═══ Data for the task ═══
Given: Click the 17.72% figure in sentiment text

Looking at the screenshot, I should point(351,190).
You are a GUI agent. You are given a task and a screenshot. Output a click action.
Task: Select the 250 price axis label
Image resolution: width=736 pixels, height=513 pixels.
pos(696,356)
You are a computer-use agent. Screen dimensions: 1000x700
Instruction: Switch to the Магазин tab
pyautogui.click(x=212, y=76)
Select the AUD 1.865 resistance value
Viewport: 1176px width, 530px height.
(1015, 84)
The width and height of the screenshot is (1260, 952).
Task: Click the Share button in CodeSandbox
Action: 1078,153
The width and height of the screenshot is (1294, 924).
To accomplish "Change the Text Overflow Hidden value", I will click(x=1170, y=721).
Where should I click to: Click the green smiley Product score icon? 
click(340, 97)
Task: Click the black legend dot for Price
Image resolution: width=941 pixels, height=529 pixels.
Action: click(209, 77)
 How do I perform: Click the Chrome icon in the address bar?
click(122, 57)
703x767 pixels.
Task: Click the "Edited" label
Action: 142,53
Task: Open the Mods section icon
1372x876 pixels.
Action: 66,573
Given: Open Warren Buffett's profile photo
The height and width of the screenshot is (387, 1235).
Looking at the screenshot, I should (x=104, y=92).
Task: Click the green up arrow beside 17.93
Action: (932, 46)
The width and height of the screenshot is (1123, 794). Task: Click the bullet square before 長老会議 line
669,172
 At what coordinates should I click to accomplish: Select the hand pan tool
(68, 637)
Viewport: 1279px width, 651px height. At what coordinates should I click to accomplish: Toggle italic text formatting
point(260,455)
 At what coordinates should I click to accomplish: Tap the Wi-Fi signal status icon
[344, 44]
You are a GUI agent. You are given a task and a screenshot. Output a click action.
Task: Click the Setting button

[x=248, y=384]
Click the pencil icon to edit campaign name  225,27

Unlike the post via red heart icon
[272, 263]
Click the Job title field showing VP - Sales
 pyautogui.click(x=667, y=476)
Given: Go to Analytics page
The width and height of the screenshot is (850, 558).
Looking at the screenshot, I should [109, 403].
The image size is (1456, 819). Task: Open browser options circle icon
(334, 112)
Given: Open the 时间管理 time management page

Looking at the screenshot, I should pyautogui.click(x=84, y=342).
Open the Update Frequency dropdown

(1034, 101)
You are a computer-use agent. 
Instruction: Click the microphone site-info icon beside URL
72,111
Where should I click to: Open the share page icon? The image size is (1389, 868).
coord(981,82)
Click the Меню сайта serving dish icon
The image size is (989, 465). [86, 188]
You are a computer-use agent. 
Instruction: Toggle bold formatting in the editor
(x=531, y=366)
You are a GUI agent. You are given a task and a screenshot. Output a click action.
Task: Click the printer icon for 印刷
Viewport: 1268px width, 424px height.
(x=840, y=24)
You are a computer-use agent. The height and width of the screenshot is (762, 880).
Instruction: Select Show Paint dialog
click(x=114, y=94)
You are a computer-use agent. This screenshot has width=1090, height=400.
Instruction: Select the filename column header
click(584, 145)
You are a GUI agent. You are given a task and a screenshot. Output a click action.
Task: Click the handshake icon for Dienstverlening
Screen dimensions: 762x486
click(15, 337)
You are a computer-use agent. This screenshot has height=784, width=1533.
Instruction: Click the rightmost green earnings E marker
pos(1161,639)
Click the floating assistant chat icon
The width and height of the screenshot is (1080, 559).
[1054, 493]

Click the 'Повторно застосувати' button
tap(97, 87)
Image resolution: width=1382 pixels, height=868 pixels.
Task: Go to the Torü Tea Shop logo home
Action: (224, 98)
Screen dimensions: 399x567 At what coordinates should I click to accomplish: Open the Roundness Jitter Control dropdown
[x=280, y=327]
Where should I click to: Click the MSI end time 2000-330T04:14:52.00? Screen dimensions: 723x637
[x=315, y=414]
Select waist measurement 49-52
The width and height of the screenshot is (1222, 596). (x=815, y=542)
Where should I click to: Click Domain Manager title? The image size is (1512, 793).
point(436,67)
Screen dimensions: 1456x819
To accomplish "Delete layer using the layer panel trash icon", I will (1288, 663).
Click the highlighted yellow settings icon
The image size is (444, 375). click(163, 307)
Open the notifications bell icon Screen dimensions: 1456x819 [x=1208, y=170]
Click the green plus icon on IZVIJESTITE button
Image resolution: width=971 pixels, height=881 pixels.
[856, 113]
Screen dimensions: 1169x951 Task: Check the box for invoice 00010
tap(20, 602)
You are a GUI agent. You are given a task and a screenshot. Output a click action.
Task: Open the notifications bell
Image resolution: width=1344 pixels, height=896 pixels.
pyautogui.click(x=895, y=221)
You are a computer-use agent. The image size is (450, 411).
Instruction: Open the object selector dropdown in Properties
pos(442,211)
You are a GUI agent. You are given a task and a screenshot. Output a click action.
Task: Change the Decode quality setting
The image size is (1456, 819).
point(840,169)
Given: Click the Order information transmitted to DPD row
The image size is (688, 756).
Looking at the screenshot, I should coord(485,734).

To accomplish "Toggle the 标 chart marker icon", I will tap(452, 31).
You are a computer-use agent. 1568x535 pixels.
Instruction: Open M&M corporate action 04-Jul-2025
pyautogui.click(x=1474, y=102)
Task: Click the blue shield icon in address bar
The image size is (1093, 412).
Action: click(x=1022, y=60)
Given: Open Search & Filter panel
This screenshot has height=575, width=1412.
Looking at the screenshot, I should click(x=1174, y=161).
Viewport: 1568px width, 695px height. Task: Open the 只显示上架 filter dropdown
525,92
═══
Problem description ::
Copy the data lines exactly, beginning at the line that contains "You are a computer-use agent. The image" and ending after the line that contains "pos(442,211)".

Task result ::
You are a computer-use agent. The image size is (450, 411).
Instruction: Open the object selector dropdown in Properties
pos(442,211)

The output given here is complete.